* Text for analysis *
“How deep is ‘deep’? …Pretty deep.”

This is not going to be a post about roller derby. I was writing in my journal and thinking a little too much of Miss Pamela when I was hit with the strong, inconvenient middle-of-the-night need to go get my laptop and write about it on a blog that nobody reads.

I’ve been hanging around with this band recently who are just starting to make it big.  I’m genuinely thrilled for them every time they get another big break, and I love love love seeing them play.
I’ve always loved live music, ever since I can remember. My mother took me to my first big concert , the Mushroom Records 25th Anniversary at the MCG. It’s a great example of how lucky I am to have a good musical upbringing thanks to my parents. It was also, at the age of ten, the first time I can recall feeling at all turned on, when Matt Thomas, the lead singer from The Mavis’s, took his shirt off during their set.  I suppose I have always had an attraction to performers, but how is it possible not to? Anyone who loves what they do and is damn good at it just gets me going.  And it’s not just musicians or actors – the scene in Firefly episode ‘Ariel’ when Simon Tam steps in and saves a hospital patient’s life (then furiously berates the doctor responsible for the near death) makes me incredibly hot for Dr. Tam.

But I digress.

I was talking after this band’s gig last night with the guitarist’s girlfriend.* We were talking about music and I started gushing on about all these bands from Melbourne that I’ve loved in the past and how brilliant they are live and what each experience felt like and inspired in me. And I realised that I really have quite a history with being a fan, even with being a groupie – just not that kind.

I started going to gigs with friends in high school thanks to FReeZA and it’s been something that I relish ever since.
There have been so many bands over the years for whom I’ve made trek after trek into the city, or trendy surrounding suburbs – often on my own, usually leaving to catch the last train or just driving because it’s easier. I’ve always been either broke or driving so I’ve never really gotten drunk at gigs – but why would I need to drink alcohol when I’m drunk on the vibrations that float through the air and make me sway or stomp or twirl? I leave feeling happy and tired with a familiar ringing in my ears, and finally collapse into bed after the lengthy trip home covered in sweat with songs in my head.

Countless musicians have given me the pleasure, and I get excited to think about how many more there are out there that will one day come into my life in one way or another.

By the time I reached uni, I had no problem going to see my favourite band at every single gig they put on, even though it mostly meant going on my own.  If the band members spoke to me of course I just lost it. When I started getting invited to their parties I was giddy with nervous excitement. But when one of the guys tried to kiss me one night, I pulled back.
“Sorry…” I began. “I just… really love going to see your band, and I don’t want anything to change that experience for me.”

* Explore the material *
A. In the blog post on live music, what was the first big concert the writer's mother took the writer to?
B. Extend the blog post about loving live music, starting right after its final line of dialogue.
The data that comes next is separate material, unrelated to the blog post on live music.

* Dataset content *
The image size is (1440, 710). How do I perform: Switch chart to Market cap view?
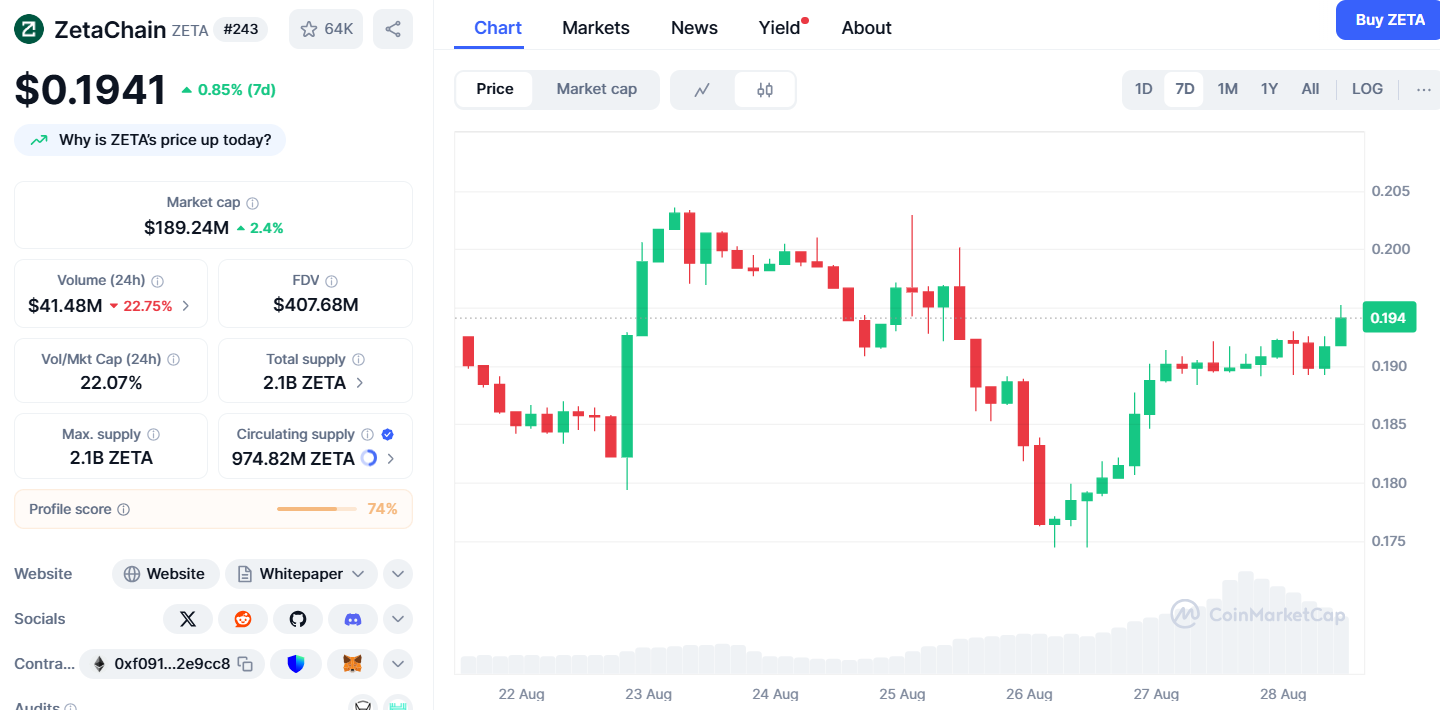point(596,89)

* Written responses *
A. The Mushroom Records 25th Anniversary at the MCG.

B.
It’s probably the first time in history that a guy has been turned down specifically because he’s in a band.

I realised last night (when one of the girlfriends was questioning me, trying to figure out which band member I’m after) that I have always just wanted to be best friends with awesome musicians. I want to be around them, hang out with them, be part of their inner circle…
Sure, I have fantasies about them being blown away upon hearing me sing, and being invited onstage or into the recording studio with them.
And yes, a part of me would love a romance with a sexy musician, to have songs written about me as I sit in dappled sunlight with messy hair and a sleepy smile, wearing nothing but bedsheets and his oversized shirt…
But it’s much safer to just be friends with them, because that way (even if it means no songs are written about me,) I won’t have to face breaking up with their music, which I honestly love.

An ex-lecturer of mine recently retired and at his retirement celebration he said something that keeps coming back to me.

“Live life in the deep end.”

He couldn’t swim when he was a child, and was in absolute awe of the children who would swim in the deep end of the pool. He would watch them with such longing but would never move from the shallows.
Hearing this man speak again, feeling his words filling up the space and hitting me right in my heart for the first time in years, made me feel more inspired than I have in a good long while.

I’ve got to stop staying safe. I need to stop sitting on the steps in the shallow end just because it’s familiar.
I need to DO things, not just have things happen to me.
I need to stop coasting.
I need to start taking chances and risks.  Stop thinking about what could happen and start finding out.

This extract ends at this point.